Prepare for the upcoming summer hazards

Last week, I was working around the house. I had just put a roast in the crock pot and started a load of laundry. Suddenly, I heard a loud sound – a mix between and bang and hiss – and my power went out. “Uh oh,” I thought to myself. It was 9:15 in the morning and the temperature was supposed to reach 103 degrees.

I walked around my house turning switches off so the power didn’t surge when it came back on. I looked at the crock pot and I estimated I had about 10 minutes before I would need to decide what to do with the roast sitting inside.

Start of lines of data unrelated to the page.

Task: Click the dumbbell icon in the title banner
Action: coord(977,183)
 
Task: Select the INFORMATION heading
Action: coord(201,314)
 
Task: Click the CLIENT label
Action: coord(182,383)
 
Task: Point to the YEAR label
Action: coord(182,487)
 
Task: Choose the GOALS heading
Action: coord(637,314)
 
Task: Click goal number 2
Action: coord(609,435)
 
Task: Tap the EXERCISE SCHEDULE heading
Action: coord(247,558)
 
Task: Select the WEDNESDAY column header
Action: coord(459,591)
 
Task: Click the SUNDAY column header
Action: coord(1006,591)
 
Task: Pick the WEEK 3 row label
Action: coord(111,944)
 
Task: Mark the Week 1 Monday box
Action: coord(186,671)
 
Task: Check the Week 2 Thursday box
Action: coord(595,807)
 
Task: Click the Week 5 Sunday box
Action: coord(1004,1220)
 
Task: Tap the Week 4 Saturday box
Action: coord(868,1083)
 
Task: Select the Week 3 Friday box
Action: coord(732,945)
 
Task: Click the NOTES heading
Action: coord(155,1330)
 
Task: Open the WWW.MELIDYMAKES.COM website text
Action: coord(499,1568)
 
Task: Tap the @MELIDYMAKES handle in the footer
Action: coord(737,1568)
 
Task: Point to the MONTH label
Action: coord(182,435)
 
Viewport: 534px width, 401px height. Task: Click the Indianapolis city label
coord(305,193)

I looked at my dog. She cocked her head to the side and wagged her tail. It was still cool in the house, but that wouldn’t last too long as it was already 91 outside.

Of course, I had just gone shopping and had a fridge full of food. I knew as long as I kept the doors closed, I had a while until I had to worry about the food.

Fifteen minutes passed and I needed to do something with the roast. I went outside and lit the grill. I’d cook it over a low heat for an hour and it should turn out great.
Arizona is known for its extreme summer temperatures, so we know how to keep cool. Of course, part of that “keeping cool” is sitting inside an air-conditioned house. As we didn’t have that option, I walked around closing all the blinds to keep the sun and heat out.

I called my elderly neighbors next door to see if they were ok and if they needed anything. They weren’t home, so I told them I would call them when the power came back.

Another 30 minutes passed. I decided it was time to cool off in another way. I took Bella (my dog) outside and we both swam in the pool to cool off.

As 30 more minutes ticked by, I knew I needed to think about what to do if the power stayed out. My daughter didn’t get out of school until 2:30 p.m., so I had plenty of time until she got home. I knew I could take Bella to a friend’s house if we started to get too hot.

My next thought was the food in the fridge. I went to the garage and realized I couldn’t drive anywhere as the garage door wouldn’t open. I went inside, put on sunscreen and a big hat, grabbed a bottled water and my bike, and rode to the store around the corner. I purchased two bags of ice. The clerk, after hearing about our lack of power, gave me a free popsicle. 

When I got back home, I put the ice in the fridge. An hour later, I heard the rumble of my A/C, and a ceiling fan began turning. I smiled as the power kicked back on.

While it wasn’t extreme heat, or an extended power outage, the morning reminded me to get ready and think about what I would do if the power went out this summer.

The Arizona Emergency Information Network (AzEIN) has many more tips of how to be prepared for extreme heat and what to do if the power does go out.